- Supplied text
A federal review process would be established under bipartisan legislation cosponsored by U.S. Rep. Brian Fitzpatrick (R-PA) that aims to protect America’s supply chain against foreign enemies.
“The unfolding global supply chain crisis is evidence that America can no longer afford to rely on foreign adversaries like China and Russia for our essential goods and supplies,” Rep. Fitzpatrick said. “We must act now to ensure the U.S. has a resilient and secure supply chain that will bolster American innovation, job creation and national security.”
The National Critical Capabilities Defense Act of 2021, H.R. 6329, which Rep. Fitzpatrick introduced on Dec. 20 with bill sponsor U.S. Rep. Rosa DeLauro (D-CT), specifically would require reviews of United States investment in foreign countries that may threaten national critical capabilities, according to the text of the bill.
H.R. 6329 “is an immediate, bipartisan response to the supply chain bottleneck that is plaguing our country and will increase transparency surrounding the offshoring of critical industries and manufacturing,” said Rep. Fitzpatrick.
If enacted, H.R. 6329 would authorize the creation of a National Critical Capabilities Committee to review and block certain U.S. production offshoring, development or manufacturing of identified critical national capabilities being made within adversarial nations, including medicines, medical supplies and essential components for the electrical grid, among others, according to a bill summary provided by Rep. Fitzpatrick’s staff.

- Information shown

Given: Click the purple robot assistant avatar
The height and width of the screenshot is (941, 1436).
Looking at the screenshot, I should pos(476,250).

* * *

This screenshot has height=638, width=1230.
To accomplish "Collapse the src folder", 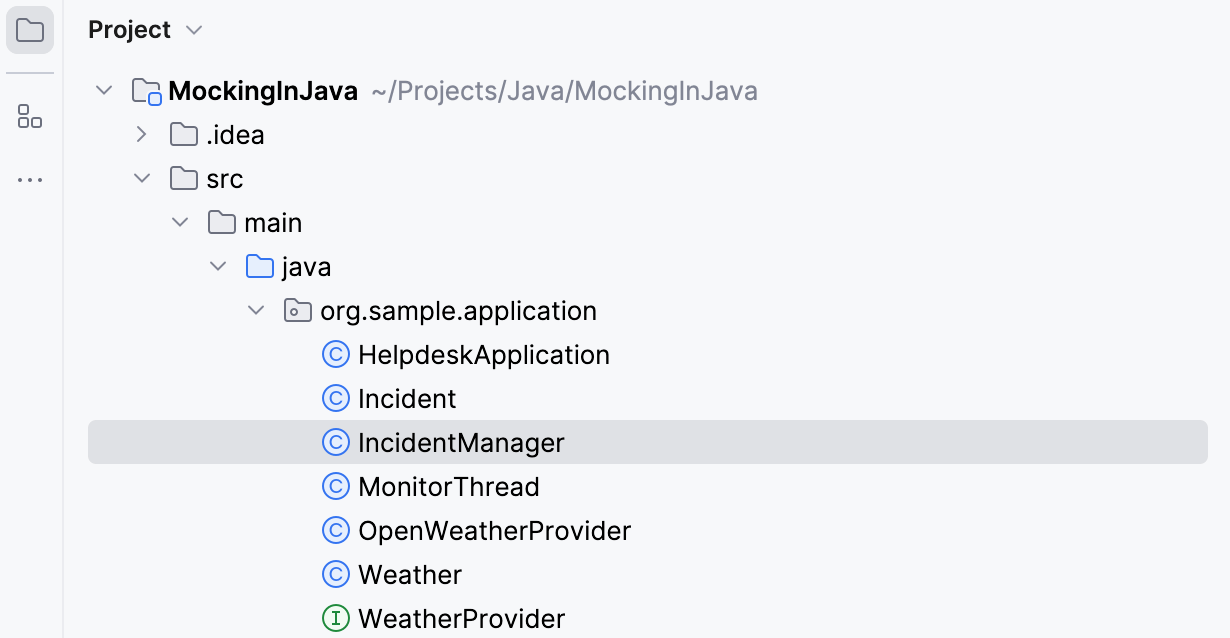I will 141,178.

---

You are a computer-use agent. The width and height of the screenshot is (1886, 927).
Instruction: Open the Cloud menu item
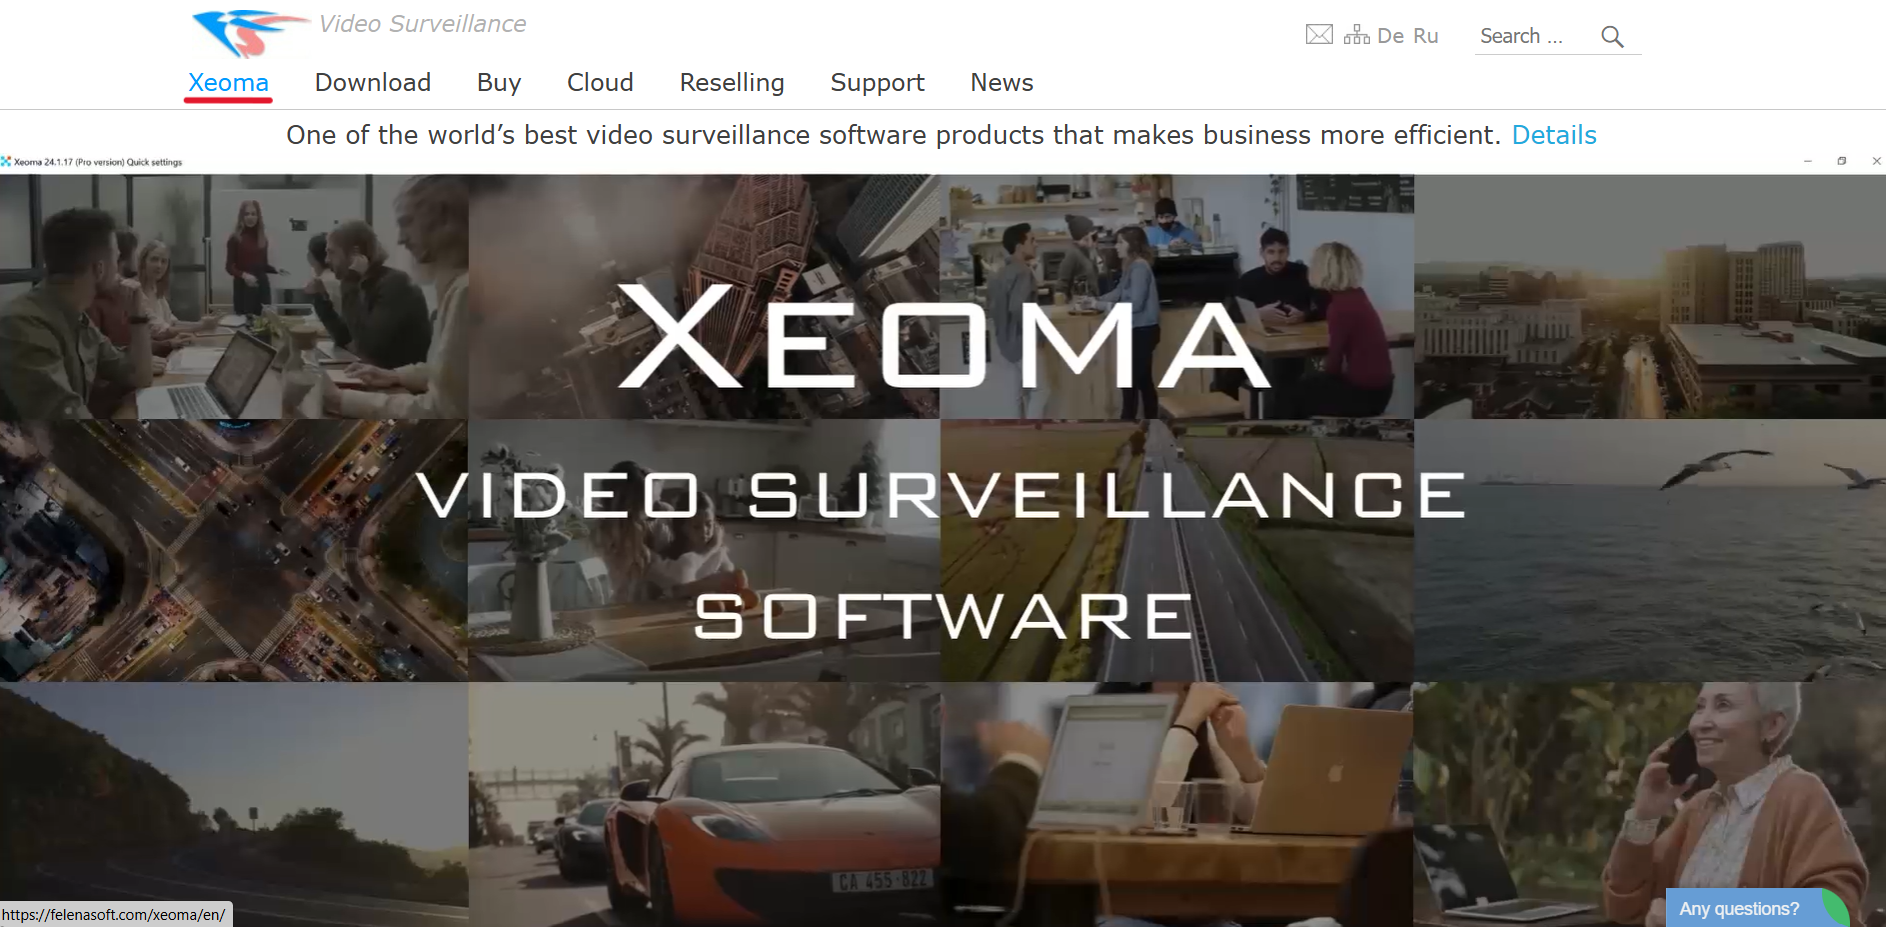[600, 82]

- Exercises to complete
A: From the article on H.R. 6329, list the critical capabilities it names as examples.
B: Condense the paragraph of the article on H.R. 6329 that begins "If enacted, H.R. 6329 would authorize" into a shorter version that keeps its main facts.
C: Carry on the article on H.R. 6329 from its last sentence.
The listing plays no part in this work.

- Outputs in order
A:
- Medicines
- Medical supplies
- Essential components for the electrical grid

B: According to a summary from Rep. Fitzpatrick's staff, H.R. 6329 would create a National Critical Capabilities Committee that could review and block U.S. offshoring of production, development or manufacturing of critical national capabilities in adversarial nations. These capabilities include medicines, medical supplies and essential electrical grid components.

C:
Led by the U.S. Trade Representative, the committee would be comprised of representatives from several other federal agencies, including the Centers for Disease Control and Prevention, the U.S. Securities and Exchange Commission, the Federal Emergency Management Agency, and the Federal Aviation Administration, among others. The committee would have the ability to review or block certain outsourcing that compromises national security or a possible pandemic response.
Additionally, H.R. 6329 would authorize the president, in consultation with the committee, to take action to mitigate any national security risks associated with a transaction, and would establish a rulemaking process to add relevant industries covered under national critical capabilities systems, services and assets within the committee’s purview.
“The COVID-19 pandemic and semiconductor shortages exposed that critical United States supply chains were not up to the task of robustly responding to America’s needs,” said Rep. DeLauro. “We have to learn from our mistakes and cannot allow outbound investments from the United States to take critical supply chains overseas and into the hands of our adversaries.”
H.R. 6329 is companion legislation to the same-named S. 1854, introduced in May by U.S. Sens. John Cornyn (R-TX) and Bob Casey (D-PA) in their chamber.